An organization representing employers in Estonia has given its consent to new sick pay rules which will make them liable for sick pay from day two of an illness. The scheme is set to last two years.
Head of the (ETTK) Arto Aas said Tuesday evening that the body had reached an agreement with the social affairs ministry to install a system where employers were liable for sick pay from days two to five, after which the state would take over.
He said: "Employers will cover two to five days, and we will temporarily introduce this change for two years to account for the coronavirus time and, hopefully, somewhat calmer times thereafter. Two years is enough time to assess these effects on employers, the public, and on the health insurance fund."
The previous system had meant employers did not have to pick up the sick-pay tab until day four, with the state, via the health insurance fund (Haigekassa) taking over from day nine.
The system, aimed partly at avoiding abuse through staff "chucking a sickie" had come under pressure during the pandemic, when employers were asked to ensure staff with even the mildest coronavirus symptoms be sent home to quarantine. Since the latter ran the risk of losing out financially, the risk was they would go to work despite having symptoms or potentially, the virus, which they could then pass on to others.

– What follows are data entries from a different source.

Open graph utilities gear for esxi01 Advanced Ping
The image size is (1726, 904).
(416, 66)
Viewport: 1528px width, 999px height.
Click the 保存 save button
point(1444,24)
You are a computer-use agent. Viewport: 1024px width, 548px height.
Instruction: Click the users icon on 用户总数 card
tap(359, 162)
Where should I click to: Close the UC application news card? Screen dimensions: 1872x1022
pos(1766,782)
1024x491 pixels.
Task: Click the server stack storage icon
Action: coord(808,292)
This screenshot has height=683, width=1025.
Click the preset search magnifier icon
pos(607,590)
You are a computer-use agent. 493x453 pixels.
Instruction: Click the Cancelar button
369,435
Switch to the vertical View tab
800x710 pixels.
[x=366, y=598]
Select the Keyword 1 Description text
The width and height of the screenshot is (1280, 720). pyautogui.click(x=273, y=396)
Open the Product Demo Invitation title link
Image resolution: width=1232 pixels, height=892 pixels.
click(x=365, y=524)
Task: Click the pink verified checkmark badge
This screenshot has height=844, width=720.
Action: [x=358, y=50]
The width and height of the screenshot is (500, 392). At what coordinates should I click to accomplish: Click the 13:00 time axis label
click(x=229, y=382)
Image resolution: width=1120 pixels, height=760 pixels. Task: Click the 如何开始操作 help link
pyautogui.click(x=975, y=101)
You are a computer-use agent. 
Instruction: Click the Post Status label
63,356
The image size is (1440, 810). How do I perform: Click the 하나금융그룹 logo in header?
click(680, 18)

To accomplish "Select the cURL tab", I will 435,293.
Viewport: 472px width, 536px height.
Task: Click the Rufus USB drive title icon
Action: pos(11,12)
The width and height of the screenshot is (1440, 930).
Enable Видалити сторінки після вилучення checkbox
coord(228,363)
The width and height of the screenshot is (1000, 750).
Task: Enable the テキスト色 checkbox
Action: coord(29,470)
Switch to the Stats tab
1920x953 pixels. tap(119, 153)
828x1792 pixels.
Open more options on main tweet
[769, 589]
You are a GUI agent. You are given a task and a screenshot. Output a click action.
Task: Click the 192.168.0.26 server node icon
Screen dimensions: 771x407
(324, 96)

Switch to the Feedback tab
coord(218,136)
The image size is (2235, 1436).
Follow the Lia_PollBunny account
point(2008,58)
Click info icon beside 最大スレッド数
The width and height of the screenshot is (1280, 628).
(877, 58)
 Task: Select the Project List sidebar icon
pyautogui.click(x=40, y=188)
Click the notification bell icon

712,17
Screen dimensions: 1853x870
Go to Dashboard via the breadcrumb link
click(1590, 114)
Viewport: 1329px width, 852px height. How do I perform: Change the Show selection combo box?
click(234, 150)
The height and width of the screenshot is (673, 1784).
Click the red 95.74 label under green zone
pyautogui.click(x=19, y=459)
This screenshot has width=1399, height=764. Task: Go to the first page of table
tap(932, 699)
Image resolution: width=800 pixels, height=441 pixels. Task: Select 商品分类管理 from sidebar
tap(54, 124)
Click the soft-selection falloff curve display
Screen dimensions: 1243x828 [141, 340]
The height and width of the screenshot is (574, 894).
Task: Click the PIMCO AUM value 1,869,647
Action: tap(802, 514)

Several current coronavirus outbreaks identified by the Health Board (Terviseamet) relate to the workplace.
One possible contested point, Aas said, was whether to make the change temporary or permanent – as noted it is temporary for two years as thing stand.
Aas also said that his organization wanted to see analysis on how state costs via sick pay would be covered.
The cabinet had previously agreed to the new regulations, in principle; the social affairs ministry is now to complete the draft bill which would make the change enshrined in legislation, sending it to a coordination circle and then for Riigikogu debating and voting, after which, if it passes, the new regime could be in place in the new year.